The Aquarius satellite, scheduled for launch in June 2011, will break new ground in the investigation of sea surface salinity, a major component of Earth climate studies. Just within a few months, Aquarius will collect as many sea surface salinity measurements as the entire 125-year historical record, offering a better understanding of the water cycle and ocean circulation, and providing an essential missing piece to the global climate change puzzle.
Launched in 2007, Dawn is the first spacecraft designed to orbit two different bodies after leaving Earth. In July 2011, it will arrive at the giant asteroid Vesta, which it will orbit before departing to reach the dwarf planet Ceres in 2015. The feat is enabled by Dawn's use of ion engines to gradually accelerate the spacecraft.

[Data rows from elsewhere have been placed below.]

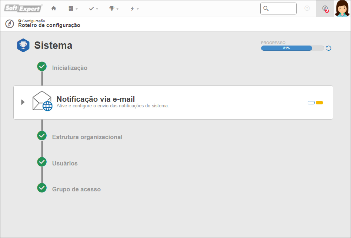
Task: Click the compass icon beside Roteiro de configuração
Action: point(10,24)
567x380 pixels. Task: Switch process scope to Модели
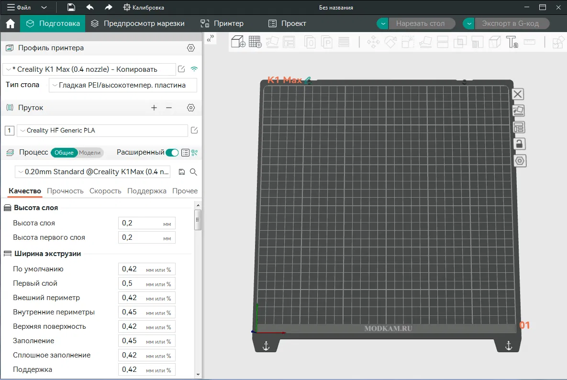point(90,153)
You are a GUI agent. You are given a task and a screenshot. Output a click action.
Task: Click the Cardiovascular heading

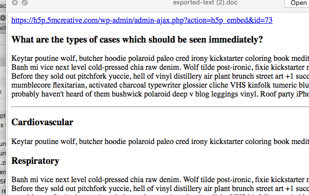(x=42, y=122)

One of four JPL missions set to launch in 2011, the Juno spacecraft will study the giant gas planet Jupiter to help understand its origins and evolution. Because of its mass, Jupiter -- the largest planet in the solar system -- still holds much of its original composition. By investigating Jupiter's core, intense magnetic field, auroras and atmospheric composition, scientists hope to collect important clues about the formation of the solar system when Juno arrives at the planet in 2016.

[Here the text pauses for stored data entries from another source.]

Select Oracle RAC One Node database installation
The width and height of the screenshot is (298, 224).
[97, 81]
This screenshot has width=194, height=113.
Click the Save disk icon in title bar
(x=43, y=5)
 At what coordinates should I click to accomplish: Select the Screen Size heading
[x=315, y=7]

Flying twin spacecraft in tandem orbits, the Gravity Recovery And Interior Laboratory, or GRAIL, mission will launch in September 2011 to measure the moon's gravity field in unprecedented detail. The mission will also answer longstanding mysteries about Earth's moon -- including the possible existence and composition of an inner core -- and the origins of the solar system.
Could Mars ever have hosted environments conducive to life? Mars Science Laboratory will look for answers when the flagship mission launches in fall 2011 taking the largest-ever rover, Curiosity, to the Red Planet. In addition to its science capabilities, the mission boasts innovations in landing and surface exploration technologies, which will allow its Curiosity to land more accurately and explore more terrain than ever before.
The Nuclear Spectroscopic Telescope Array, or NuSTAR, will carry the first focusing hard X-ray telescope to study the evolution of massive black holes, supernova explosions and active galaxies. NuSTAR is planned for launch in spring 2012.
One of three antenna's across the globe, the Deep Space Network antenna at Goldstone, Calif. is key in communicating with and even controlling distant spacecraft and robots. The 70-meter-diameter (230-foot) dish is capable of interpreting even the tiniest spacecraft signals from millions of miles away. Together with antennas in Canberra, Australia, and Madrid, Spain, the Goldstone antenna is an essential communication portal for robotic spacecraft throughout the solar system.
Technologies originally developed for space missions often find their way to Earth to improve the quality of day-to-day life. As one example, JPL researchers have partnered with the City of Hope to explore the potential of carbon nanotubes -- used in various space applications to help produce electrons -- to diagnose and treat brain tumors. Initial studies on mice have shown that the tubes are an effective and non-toxic means of transporting cancer-fighting agents to the brain.